** JOB **
Report how many of the lines below contain the word "Storage", giving only the number.

** DATA PROVIDED **
[BEGIN]
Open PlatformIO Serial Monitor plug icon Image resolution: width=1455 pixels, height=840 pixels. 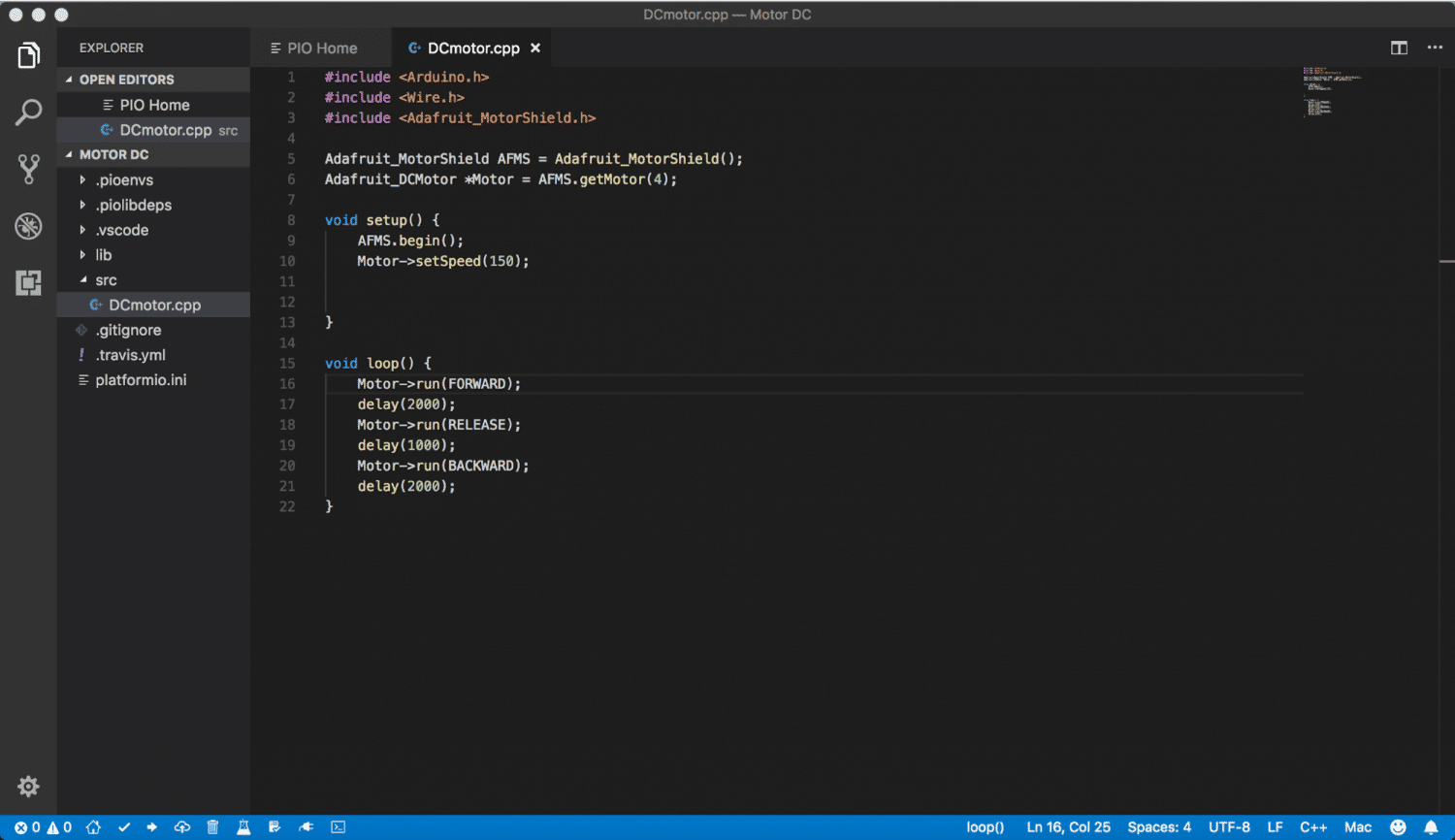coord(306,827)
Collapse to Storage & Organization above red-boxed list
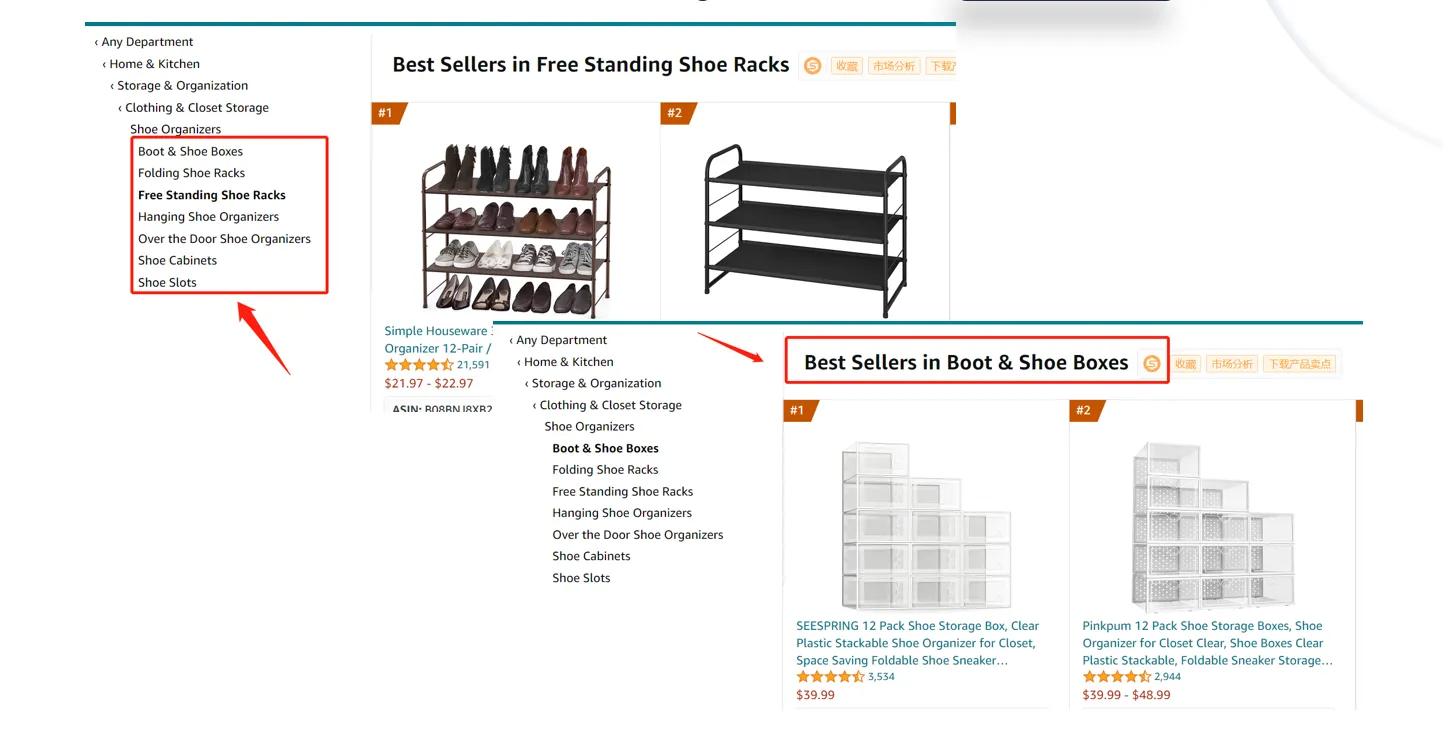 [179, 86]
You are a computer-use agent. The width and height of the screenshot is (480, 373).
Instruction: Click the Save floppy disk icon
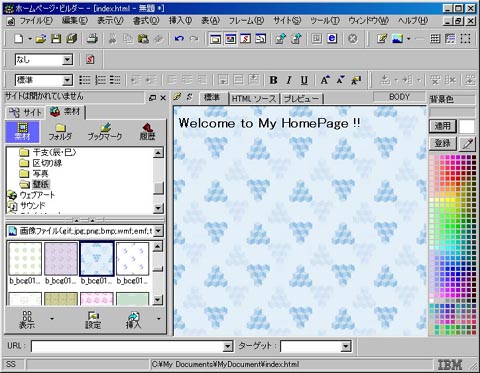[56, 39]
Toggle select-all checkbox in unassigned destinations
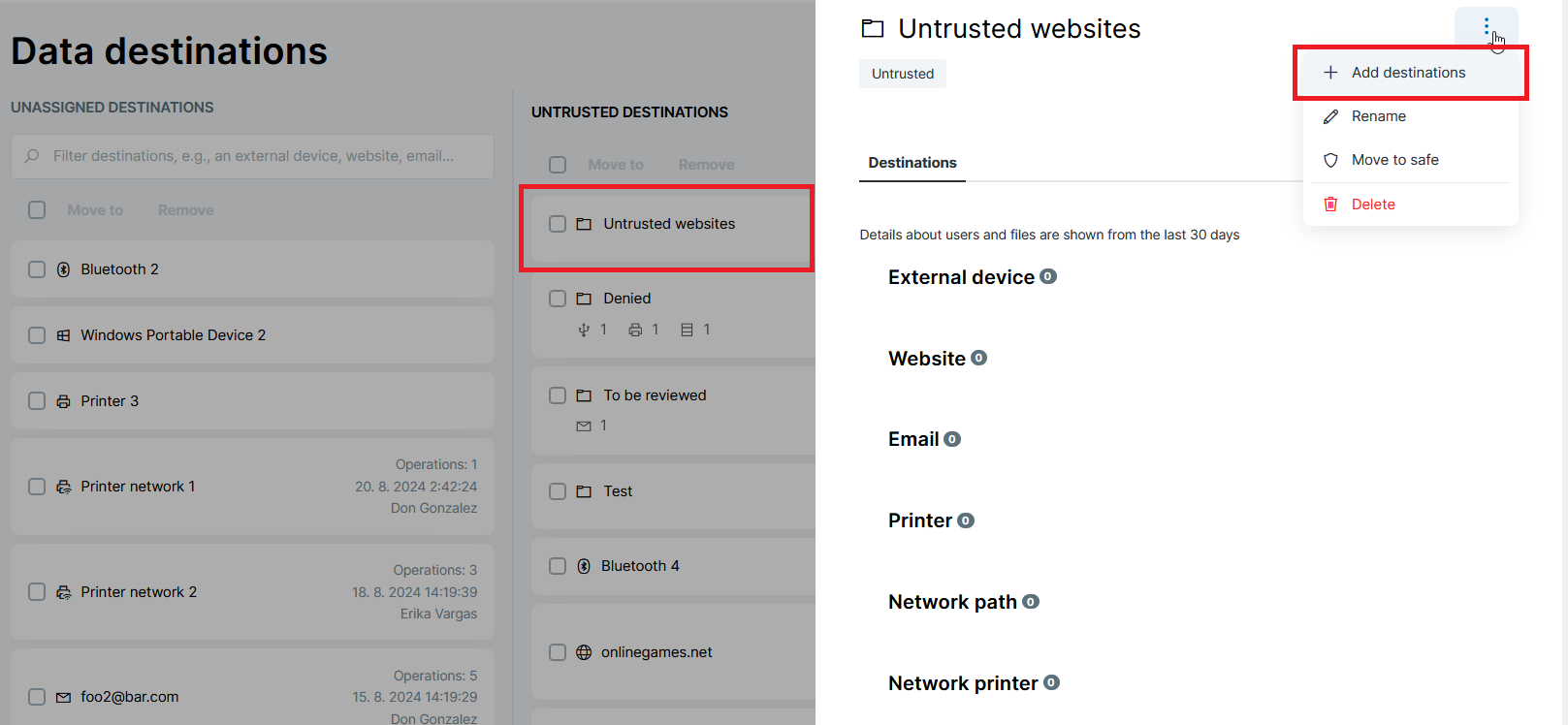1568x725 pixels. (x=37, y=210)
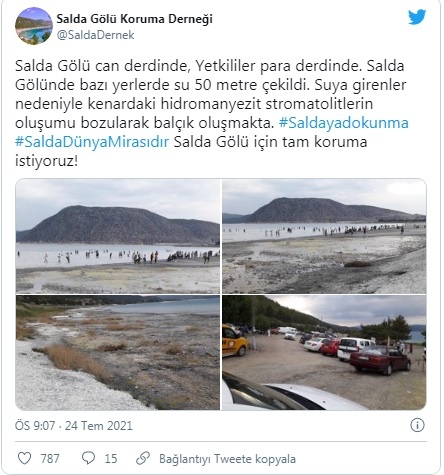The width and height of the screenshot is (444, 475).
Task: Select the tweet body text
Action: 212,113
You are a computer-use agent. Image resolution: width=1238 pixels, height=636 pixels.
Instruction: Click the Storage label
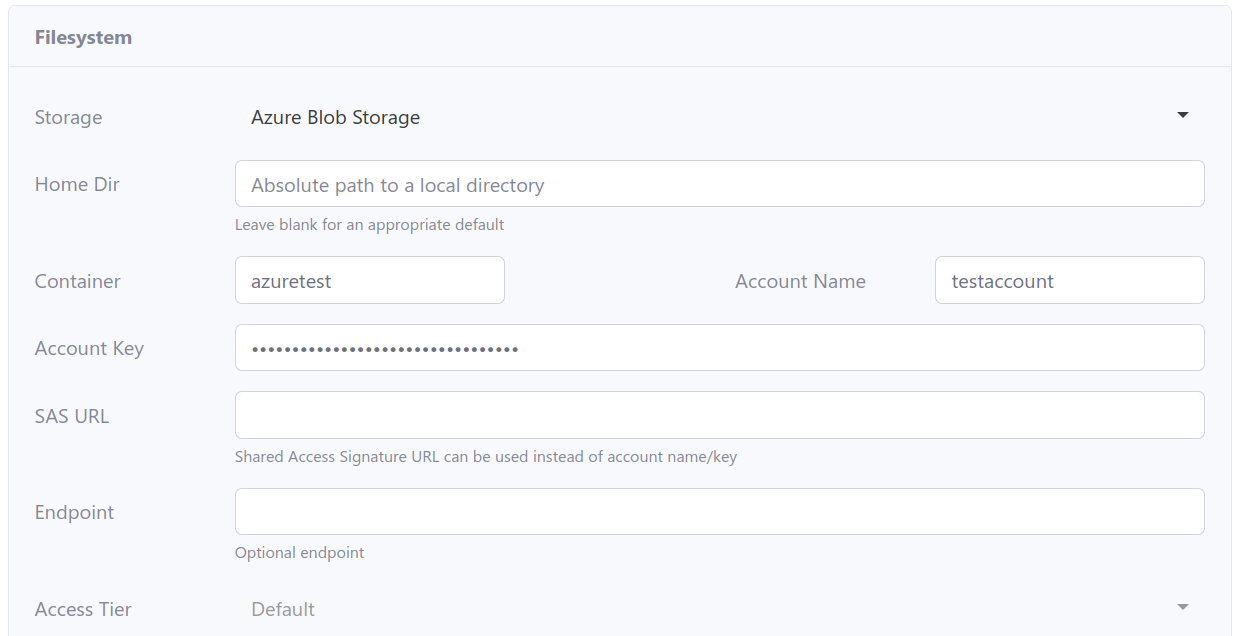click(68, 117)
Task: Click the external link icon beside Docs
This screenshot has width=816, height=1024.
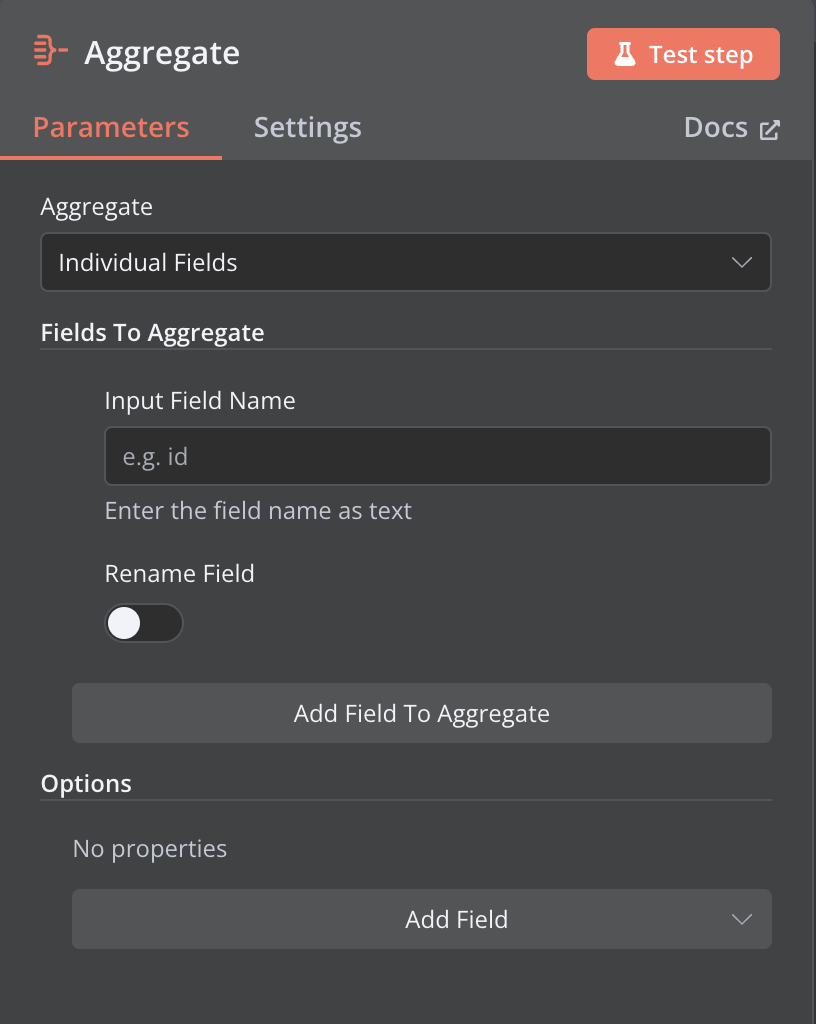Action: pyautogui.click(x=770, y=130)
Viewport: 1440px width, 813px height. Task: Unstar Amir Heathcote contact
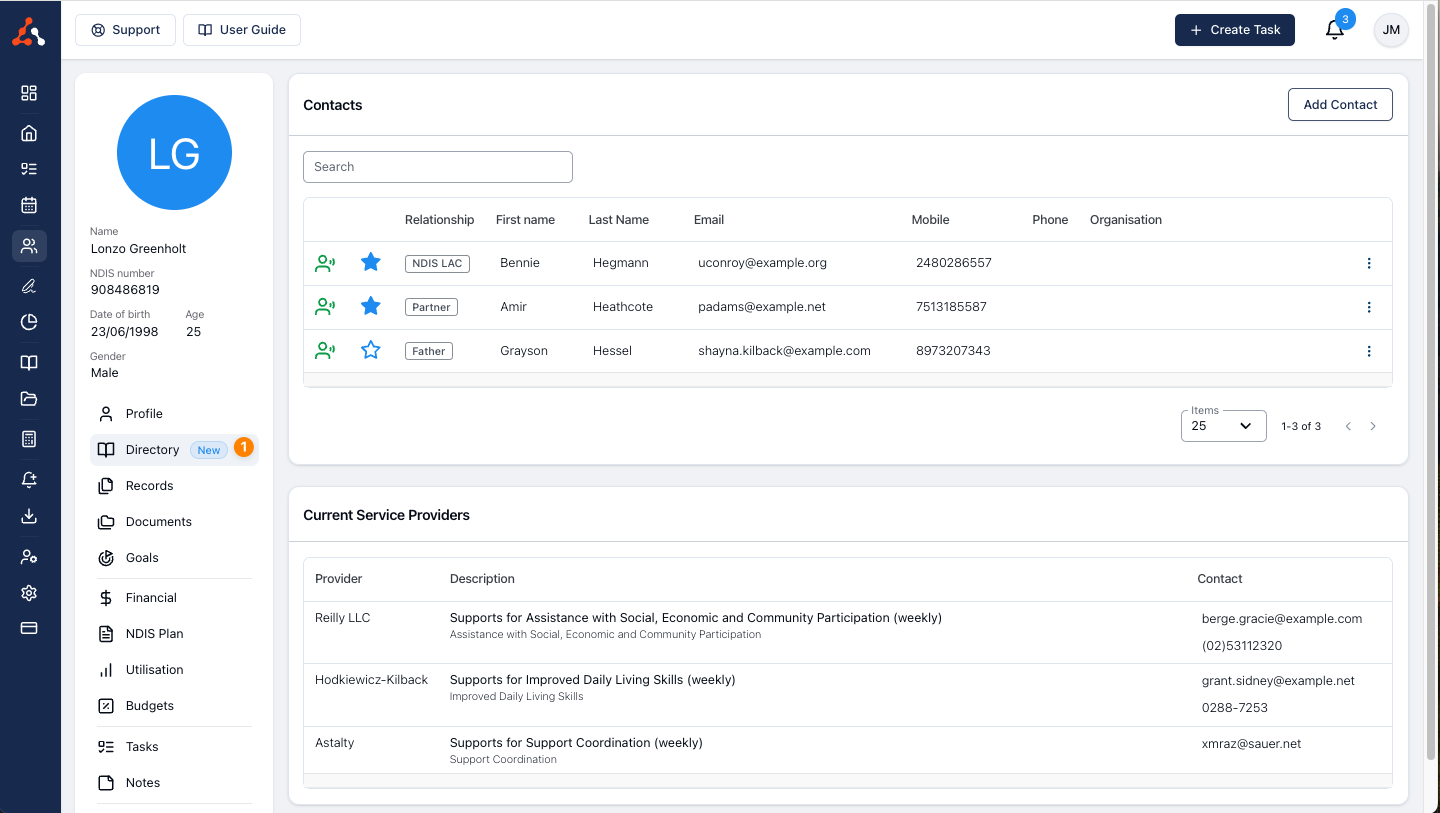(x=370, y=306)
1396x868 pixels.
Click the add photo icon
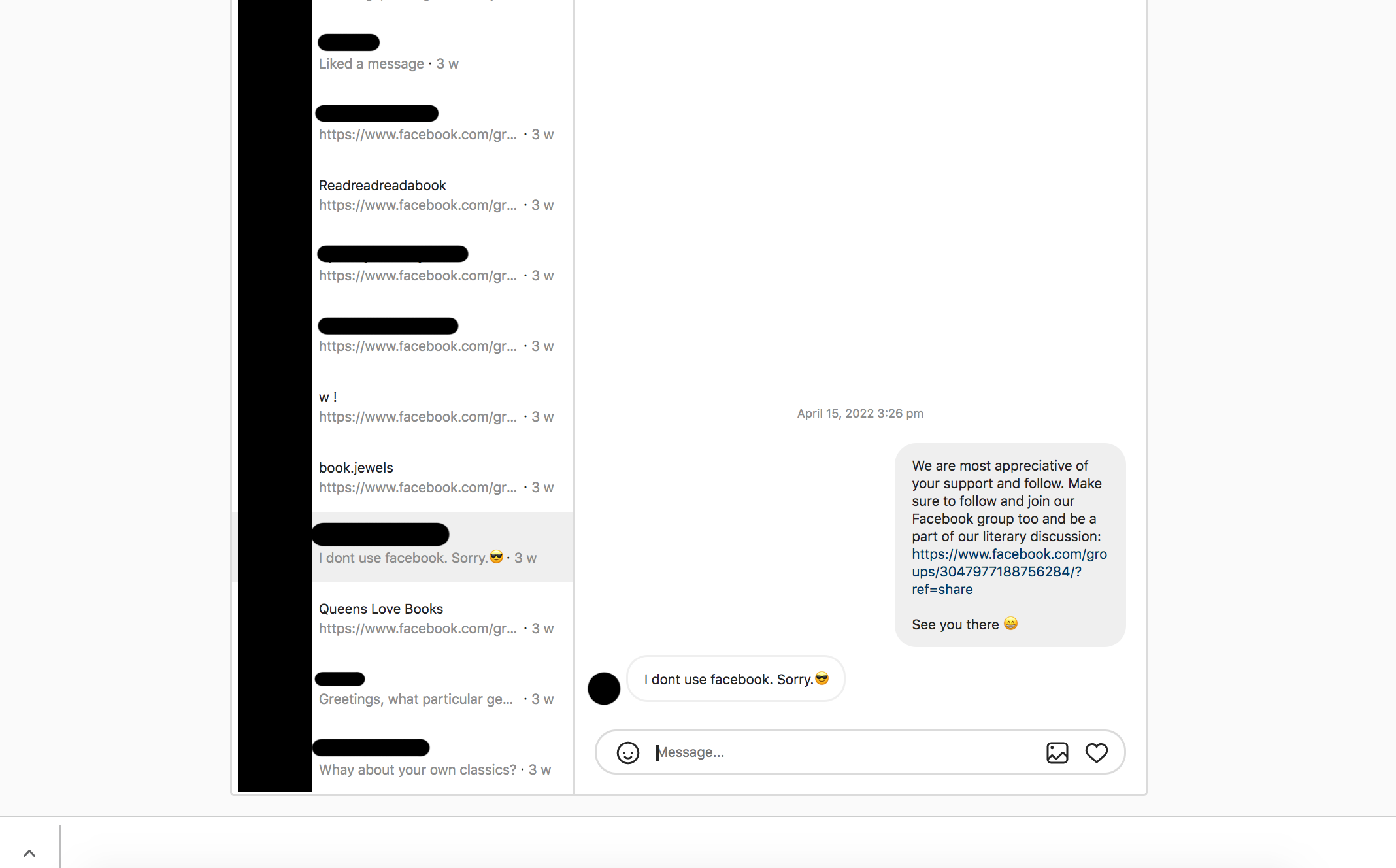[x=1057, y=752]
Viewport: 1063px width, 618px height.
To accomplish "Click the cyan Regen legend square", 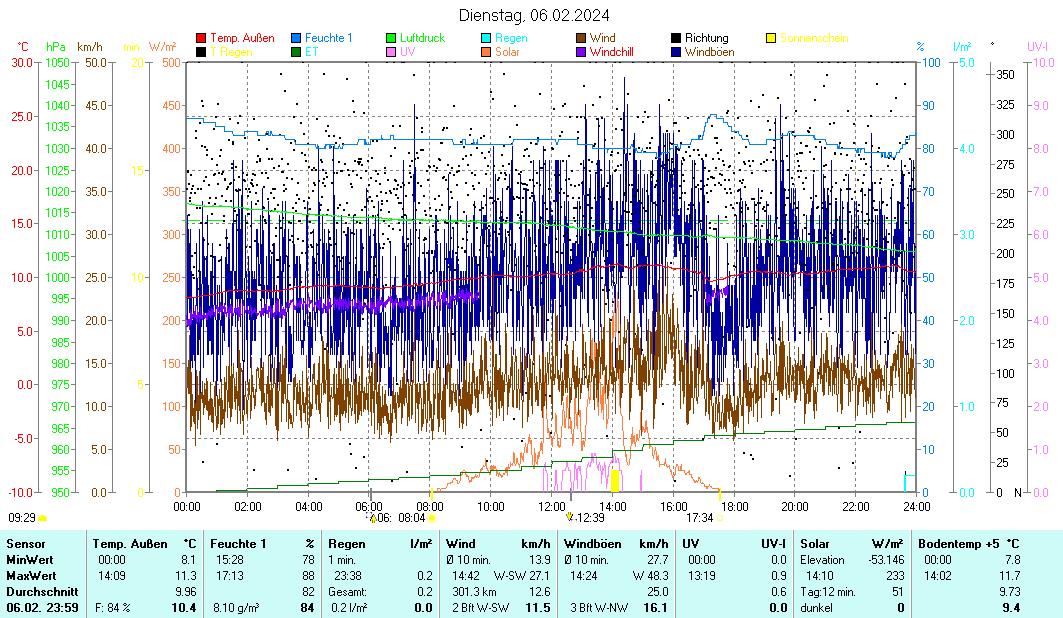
[END]
** REPLY **
2